**Work to be completed**
Although the data below holds other lines too, output only those from the line with "How long does" up to and including the line with "セキュリティ相談AIチャットボット (855, 1412)", exactly as they appear.

**Data listing**
== == ==

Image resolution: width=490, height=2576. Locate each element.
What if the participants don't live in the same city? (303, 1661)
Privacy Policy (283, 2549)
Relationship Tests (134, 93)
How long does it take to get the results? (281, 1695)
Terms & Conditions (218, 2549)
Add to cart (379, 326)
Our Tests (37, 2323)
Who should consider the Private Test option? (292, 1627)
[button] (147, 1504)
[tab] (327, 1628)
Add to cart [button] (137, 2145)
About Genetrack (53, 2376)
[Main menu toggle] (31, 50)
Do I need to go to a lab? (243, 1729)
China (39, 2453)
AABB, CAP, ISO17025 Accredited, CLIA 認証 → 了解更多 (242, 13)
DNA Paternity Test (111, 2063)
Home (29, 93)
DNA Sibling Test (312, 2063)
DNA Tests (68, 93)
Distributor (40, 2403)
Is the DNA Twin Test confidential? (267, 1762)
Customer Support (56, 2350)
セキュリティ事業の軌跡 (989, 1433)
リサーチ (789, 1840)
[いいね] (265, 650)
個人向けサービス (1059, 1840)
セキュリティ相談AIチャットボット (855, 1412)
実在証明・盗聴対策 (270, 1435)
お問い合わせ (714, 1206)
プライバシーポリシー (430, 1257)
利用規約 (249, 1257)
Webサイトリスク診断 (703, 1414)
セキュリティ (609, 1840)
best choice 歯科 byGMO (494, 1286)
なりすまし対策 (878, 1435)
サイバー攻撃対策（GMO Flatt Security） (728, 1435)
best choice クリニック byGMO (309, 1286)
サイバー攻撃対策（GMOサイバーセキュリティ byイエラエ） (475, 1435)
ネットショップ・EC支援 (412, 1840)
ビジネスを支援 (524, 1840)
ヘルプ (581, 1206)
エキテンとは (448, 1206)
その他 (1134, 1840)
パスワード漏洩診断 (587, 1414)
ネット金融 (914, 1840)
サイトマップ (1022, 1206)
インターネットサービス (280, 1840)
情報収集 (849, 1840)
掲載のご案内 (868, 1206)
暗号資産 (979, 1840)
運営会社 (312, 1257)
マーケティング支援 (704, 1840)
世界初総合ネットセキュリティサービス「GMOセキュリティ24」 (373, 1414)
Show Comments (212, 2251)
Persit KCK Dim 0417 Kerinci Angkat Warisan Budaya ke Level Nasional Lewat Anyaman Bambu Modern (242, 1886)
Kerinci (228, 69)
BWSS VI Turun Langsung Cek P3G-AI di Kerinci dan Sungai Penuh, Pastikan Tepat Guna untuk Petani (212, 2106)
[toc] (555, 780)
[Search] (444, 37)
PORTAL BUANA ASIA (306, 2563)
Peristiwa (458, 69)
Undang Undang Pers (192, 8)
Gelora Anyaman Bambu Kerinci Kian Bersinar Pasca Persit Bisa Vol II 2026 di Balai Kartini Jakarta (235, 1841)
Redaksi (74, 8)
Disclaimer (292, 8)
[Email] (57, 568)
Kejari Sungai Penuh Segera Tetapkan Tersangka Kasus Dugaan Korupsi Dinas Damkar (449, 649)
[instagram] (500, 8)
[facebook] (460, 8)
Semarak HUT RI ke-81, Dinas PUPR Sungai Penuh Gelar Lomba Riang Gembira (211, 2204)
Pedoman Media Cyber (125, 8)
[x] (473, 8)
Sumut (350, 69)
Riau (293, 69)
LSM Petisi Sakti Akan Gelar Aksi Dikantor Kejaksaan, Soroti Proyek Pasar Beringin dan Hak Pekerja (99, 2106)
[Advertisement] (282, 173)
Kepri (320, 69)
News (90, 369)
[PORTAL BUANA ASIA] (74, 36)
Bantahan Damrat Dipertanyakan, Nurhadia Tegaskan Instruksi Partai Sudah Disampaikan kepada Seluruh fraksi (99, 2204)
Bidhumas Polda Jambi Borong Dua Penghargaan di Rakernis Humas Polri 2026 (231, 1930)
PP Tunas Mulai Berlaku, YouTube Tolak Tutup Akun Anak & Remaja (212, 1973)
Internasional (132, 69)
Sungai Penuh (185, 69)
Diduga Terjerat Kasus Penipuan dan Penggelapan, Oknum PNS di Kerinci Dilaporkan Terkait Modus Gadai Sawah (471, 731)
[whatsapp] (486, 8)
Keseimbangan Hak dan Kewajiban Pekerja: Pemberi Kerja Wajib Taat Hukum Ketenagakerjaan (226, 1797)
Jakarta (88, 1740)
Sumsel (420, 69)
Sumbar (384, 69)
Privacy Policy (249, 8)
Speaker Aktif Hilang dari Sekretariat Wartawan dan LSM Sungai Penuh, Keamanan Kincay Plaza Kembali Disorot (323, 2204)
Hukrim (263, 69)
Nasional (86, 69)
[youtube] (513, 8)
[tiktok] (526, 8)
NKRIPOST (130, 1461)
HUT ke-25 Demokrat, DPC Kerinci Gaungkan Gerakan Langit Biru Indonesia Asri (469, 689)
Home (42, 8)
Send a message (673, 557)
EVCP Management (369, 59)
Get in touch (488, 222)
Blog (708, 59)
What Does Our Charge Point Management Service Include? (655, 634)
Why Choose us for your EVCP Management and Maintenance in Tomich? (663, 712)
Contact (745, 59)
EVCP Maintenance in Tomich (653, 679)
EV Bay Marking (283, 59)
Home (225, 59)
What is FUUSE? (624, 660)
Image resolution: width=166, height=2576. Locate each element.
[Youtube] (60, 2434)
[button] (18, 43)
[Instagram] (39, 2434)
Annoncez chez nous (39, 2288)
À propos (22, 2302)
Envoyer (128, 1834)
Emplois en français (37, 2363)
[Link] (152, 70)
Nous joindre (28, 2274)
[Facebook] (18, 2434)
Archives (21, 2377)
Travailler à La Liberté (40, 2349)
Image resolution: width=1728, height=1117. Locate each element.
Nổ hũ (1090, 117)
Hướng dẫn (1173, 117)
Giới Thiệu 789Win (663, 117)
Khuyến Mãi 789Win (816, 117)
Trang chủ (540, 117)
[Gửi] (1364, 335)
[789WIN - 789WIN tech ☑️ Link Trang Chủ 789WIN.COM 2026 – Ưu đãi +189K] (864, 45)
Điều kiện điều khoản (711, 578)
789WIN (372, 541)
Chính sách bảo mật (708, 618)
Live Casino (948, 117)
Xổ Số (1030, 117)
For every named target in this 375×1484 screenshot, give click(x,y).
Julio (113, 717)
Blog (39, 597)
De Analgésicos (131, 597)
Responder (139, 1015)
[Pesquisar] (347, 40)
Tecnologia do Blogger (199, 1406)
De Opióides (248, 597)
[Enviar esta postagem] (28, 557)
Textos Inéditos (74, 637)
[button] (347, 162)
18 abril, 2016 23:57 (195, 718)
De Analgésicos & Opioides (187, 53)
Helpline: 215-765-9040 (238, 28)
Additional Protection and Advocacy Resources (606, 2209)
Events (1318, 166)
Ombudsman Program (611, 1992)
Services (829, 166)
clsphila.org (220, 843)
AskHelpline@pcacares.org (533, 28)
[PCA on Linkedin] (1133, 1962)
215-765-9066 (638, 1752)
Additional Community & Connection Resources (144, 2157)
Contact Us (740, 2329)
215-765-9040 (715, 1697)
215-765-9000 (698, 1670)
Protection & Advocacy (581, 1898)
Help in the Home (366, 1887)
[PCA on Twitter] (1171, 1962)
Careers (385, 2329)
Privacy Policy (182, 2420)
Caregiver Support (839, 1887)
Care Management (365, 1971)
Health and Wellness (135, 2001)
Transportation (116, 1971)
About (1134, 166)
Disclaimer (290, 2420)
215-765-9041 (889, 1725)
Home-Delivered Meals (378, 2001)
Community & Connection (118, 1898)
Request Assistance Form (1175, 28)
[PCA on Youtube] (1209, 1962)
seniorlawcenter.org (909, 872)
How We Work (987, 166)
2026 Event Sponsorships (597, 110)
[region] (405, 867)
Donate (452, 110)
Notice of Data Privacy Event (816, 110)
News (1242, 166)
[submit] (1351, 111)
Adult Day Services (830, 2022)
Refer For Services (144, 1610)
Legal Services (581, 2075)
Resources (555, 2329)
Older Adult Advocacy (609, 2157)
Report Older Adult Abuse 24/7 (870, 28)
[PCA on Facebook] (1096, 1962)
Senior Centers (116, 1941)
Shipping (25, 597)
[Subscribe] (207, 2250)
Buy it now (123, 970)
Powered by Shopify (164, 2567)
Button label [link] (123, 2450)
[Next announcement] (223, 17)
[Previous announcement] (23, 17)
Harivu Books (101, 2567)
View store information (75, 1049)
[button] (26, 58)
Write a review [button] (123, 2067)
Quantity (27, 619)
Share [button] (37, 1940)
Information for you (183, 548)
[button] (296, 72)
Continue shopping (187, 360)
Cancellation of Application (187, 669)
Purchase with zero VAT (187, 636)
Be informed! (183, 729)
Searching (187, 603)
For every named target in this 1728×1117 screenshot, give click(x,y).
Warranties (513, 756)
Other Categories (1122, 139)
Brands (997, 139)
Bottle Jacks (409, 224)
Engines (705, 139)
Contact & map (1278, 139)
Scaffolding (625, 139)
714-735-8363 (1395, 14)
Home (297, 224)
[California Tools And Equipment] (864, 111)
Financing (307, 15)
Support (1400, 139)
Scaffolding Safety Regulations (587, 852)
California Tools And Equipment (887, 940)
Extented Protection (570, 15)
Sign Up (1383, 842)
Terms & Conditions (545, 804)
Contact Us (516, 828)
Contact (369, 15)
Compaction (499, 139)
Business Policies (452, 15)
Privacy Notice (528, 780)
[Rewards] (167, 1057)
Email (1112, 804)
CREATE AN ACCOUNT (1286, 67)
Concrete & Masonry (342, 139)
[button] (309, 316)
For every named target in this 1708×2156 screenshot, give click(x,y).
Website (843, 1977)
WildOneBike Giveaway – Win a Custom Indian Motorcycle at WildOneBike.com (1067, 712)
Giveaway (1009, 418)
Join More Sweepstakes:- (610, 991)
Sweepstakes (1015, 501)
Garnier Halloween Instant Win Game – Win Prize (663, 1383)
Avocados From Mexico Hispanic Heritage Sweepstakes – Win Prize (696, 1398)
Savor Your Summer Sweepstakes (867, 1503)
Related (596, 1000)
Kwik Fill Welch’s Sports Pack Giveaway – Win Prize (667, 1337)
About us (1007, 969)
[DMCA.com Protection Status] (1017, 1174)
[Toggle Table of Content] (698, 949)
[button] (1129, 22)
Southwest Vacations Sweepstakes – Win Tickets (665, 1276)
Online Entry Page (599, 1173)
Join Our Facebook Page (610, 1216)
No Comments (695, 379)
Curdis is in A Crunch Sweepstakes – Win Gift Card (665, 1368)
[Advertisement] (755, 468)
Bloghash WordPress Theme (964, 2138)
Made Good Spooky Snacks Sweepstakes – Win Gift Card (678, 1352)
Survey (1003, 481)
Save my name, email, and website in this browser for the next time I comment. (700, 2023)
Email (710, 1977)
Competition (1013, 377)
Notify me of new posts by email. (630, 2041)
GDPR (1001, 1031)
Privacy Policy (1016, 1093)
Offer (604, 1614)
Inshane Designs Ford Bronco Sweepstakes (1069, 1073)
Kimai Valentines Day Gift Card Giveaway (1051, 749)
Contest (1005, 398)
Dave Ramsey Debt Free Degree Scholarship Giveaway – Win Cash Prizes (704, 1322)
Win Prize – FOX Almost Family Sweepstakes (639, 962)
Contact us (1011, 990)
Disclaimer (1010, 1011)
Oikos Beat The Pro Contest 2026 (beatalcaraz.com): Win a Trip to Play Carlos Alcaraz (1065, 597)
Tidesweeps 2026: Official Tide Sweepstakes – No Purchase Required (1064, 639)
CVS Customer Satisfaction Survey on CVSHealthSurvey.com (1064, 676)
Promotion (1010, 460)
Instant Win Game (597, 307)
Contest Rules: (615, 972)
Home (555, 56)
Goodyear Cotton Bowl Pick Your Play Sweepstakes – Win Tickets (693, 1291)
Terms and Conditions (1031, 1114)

== == ==

**Your response**
How long does it take to get the results? (281, 1695)
Terms & Conditions (218, 2549)
Add to cart (379, 326)
Our Tests (37, 2323)
Who should consider the Private Test option? (292, 1627)
[button] (147, 1504)
[tab] (327, 1628)
Add to cart [button] (137, 2145)
About Genetrack (53, 2376)
[Main menu toggle] (31, 50)
Do I need to go to a lab? (243, 1729)
China (39, 2453)
AABB, CAP, ISO17025 Accredited, CLIA 認証 → 了解更多 (242, 13)
DNA Paternity Test (111, 2063)
Home (29, 93)
DNA Sibling Test (312, 2063)
DNA Tests (68, 93)
Distributor (40, 2403)
Is the DNA Twin Test confidential? (267, 1762)
Customer Support (56, 2350)
セキュリティ事業の軌跡 (989, 1433)
リサーチ (789, 1840)
[いいね] (265, 650)
個人向けサービス (1059, 1840)
セキュリティ相談AIチャットボット (855, 1412)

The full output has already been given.